- Aim of the exercise -
Look through the material below. Copy every line with the string "Viewport" in it.

▼

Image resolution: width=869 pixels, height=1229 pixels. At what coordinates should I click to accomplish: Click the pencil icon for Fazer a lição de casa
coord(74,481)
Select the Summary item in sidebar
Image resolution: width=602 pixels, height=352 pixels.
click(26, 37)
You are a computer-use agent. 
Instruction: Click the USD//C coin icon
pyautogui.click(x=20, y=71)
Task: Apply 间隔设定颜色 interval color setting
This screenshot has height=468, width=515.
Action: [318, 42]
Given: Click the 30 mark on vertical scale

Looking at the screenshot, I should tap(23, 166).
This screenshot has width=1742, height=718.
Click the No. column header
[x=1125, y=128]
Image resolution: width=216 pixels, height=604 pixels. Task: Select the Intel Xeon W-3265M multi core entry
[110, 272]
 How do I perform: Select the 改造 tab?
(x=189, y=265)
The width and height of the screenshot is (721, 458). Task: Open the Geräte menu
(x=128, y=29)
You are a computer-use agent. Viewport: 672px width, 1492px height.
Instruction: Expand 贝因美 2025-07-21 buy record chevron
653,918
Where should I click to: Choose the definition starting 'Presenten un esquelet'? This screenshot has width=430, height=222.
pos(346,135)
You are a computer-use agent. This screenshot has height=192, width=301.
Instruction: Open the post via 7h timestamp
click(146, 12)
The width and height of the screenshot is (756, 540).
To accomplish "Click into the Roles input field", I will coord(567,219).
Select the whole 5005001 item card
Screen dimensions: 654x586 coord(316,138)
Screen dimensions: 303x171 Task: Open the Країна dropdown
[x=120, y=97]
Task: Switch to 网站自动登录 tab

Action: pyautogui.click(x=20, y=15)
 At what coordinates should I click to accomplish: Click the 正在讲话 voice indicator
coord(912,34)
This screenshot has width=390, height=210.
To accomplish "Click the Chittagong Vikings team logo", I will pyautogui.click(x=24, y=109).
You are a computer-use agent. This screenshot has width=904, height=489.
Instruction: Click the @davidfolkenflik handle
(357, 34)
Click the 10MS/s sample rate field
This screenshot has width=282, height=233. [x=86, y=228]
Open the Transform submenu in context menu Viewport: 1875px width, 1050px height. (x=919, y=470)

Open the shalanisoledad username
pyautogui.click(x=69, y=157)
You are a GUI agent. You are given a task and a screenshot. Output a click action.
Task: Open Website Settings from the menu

▲

- Solution -
You are a computer-use agent. Viewport: 672px width, 1492px height.
Open the Transform submenu in context menu Viewport: 1875px width, 1050px height. (x=919, y=470)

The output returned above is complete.